##### Task material

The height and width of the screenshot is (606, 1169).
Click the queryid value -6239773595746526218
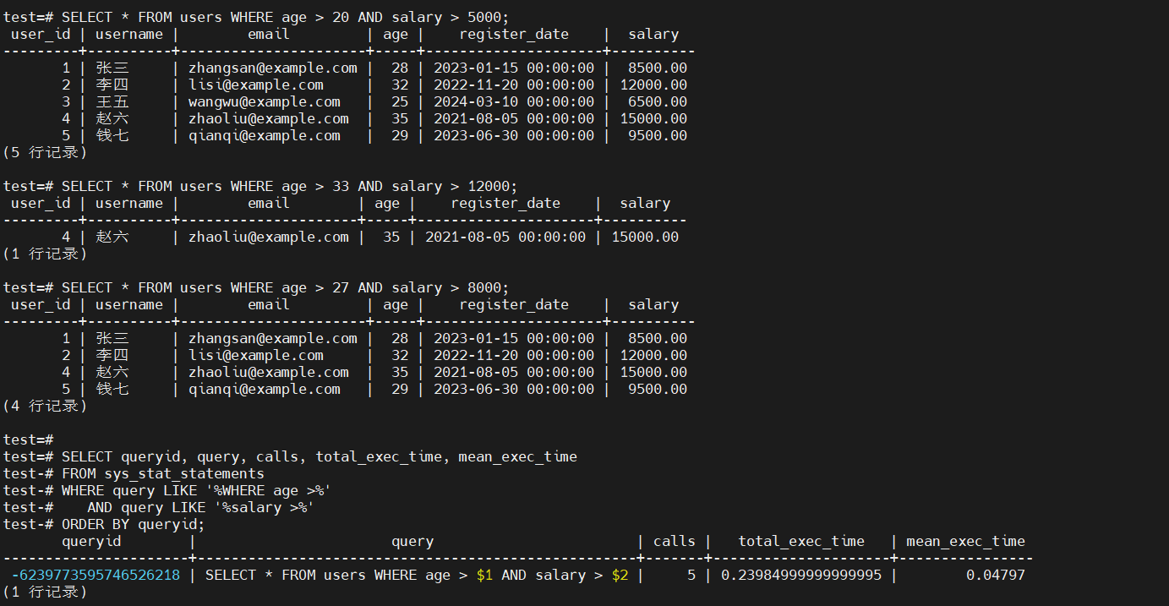pos(96,575)
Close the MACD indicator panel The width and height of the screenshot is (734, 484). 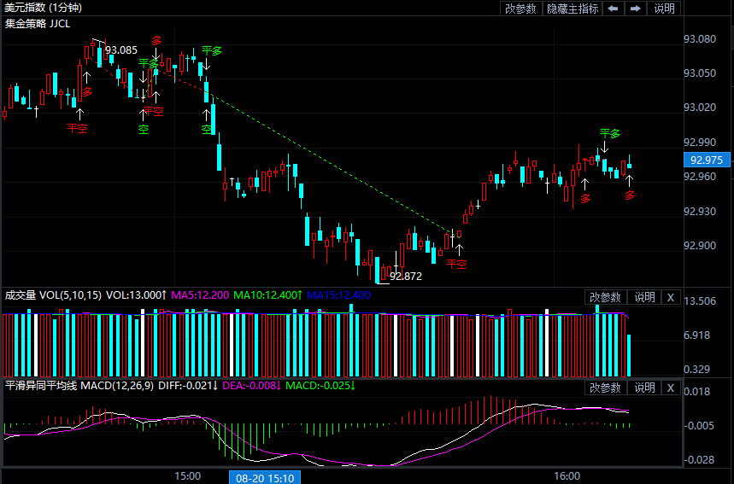point(671,388)
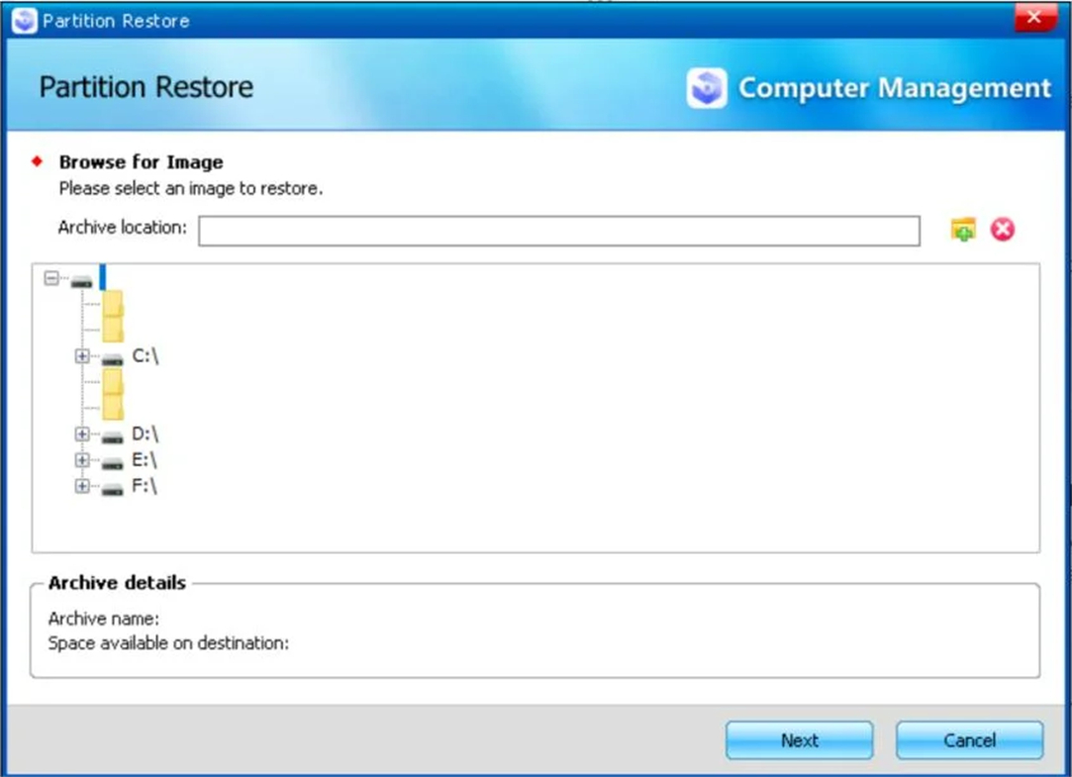Select the F:\ label in the tree
Viewport: 1072px width, 777px height.
tap(145, 486)
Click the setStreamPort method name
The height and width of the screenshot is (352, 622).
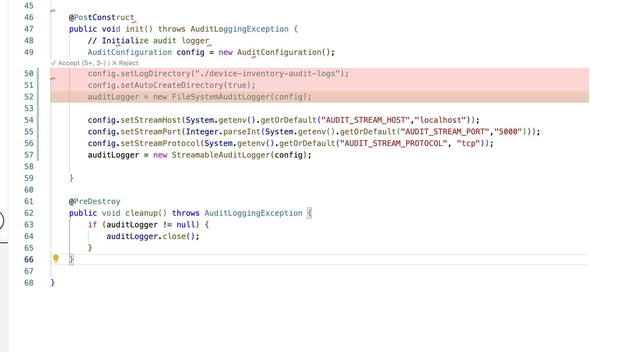pos(151,132)
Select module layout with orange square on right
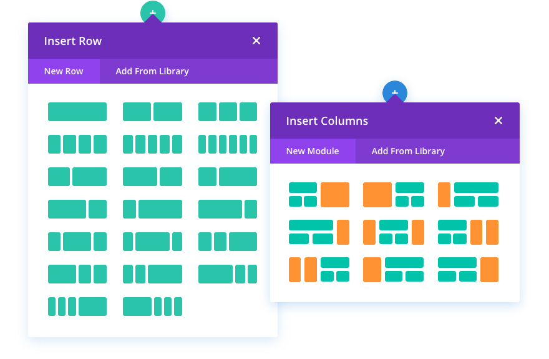Viewport: 549px width, 359px height. [319, 195]
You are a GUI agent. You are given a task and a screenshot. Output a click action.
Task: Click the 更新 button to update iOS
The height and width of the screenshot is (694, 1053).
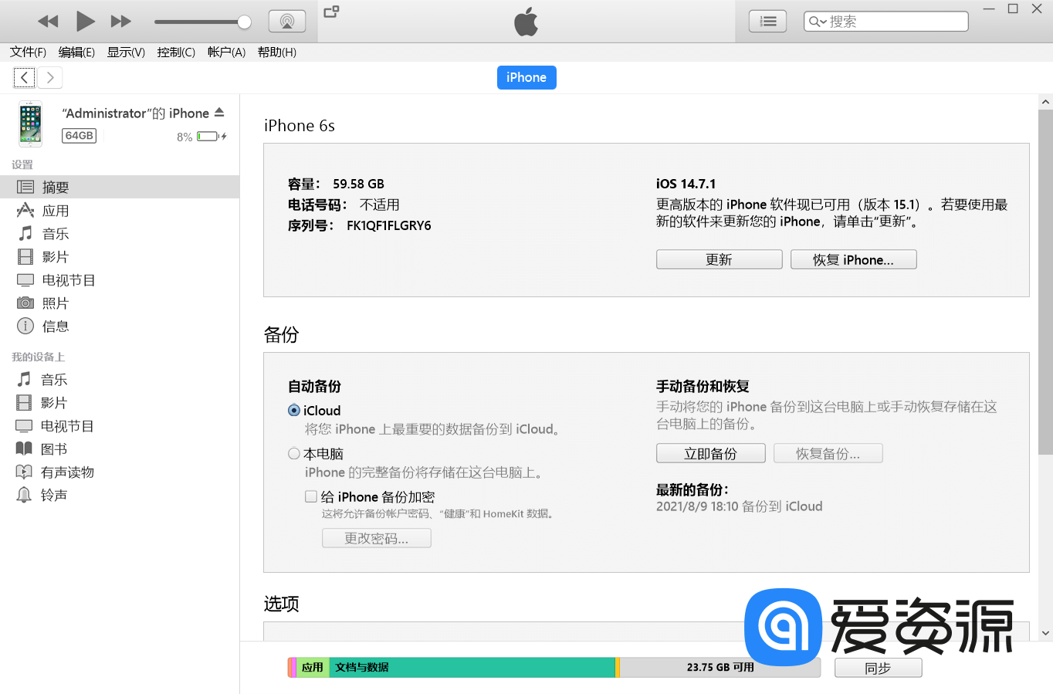point(719,259)
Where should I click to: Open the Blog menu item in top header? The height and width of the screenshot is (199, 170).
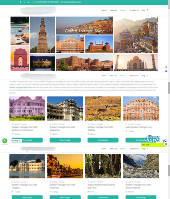click(x=144, y=10)
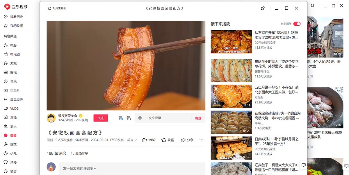Open the 五仁月饼 recommended video thumbnail

tap(231, 97)
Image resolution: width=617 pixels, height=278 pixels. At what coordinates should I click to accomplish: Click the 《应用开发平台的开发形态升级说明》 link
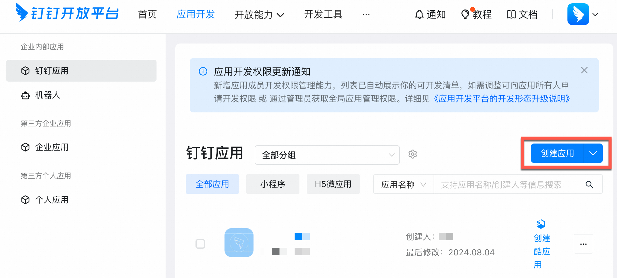pos(501,99)

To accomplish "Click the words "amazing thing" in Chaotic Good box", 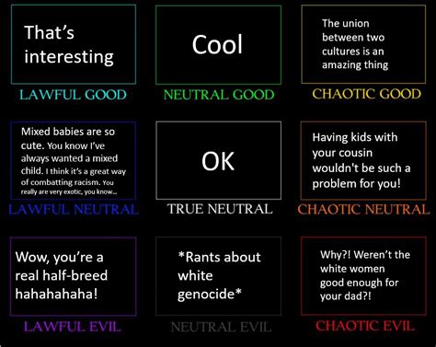I will (x=355, y=65).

##########

What is required
Can you write out again, word for word, the stretch of the entries from the line containing "Click the setStreamPort method name" through the line containing "point(719,259)", both ends included? Omit the pictures from your answer.

Solution to this exercise
Click the setStreamPort method name
The height and width of the screenshot is (352, 622).
pos(151,132)
Select module layout with orange square on right
Viewport: 549px width, 359px height. [319, 195]
You are a GUI agent. You are given a task and a screenshot. Output a click action.
Task: Click the 更新 button to update iOS
The height and width of the screenshot is (694, 1053).
point(719,259)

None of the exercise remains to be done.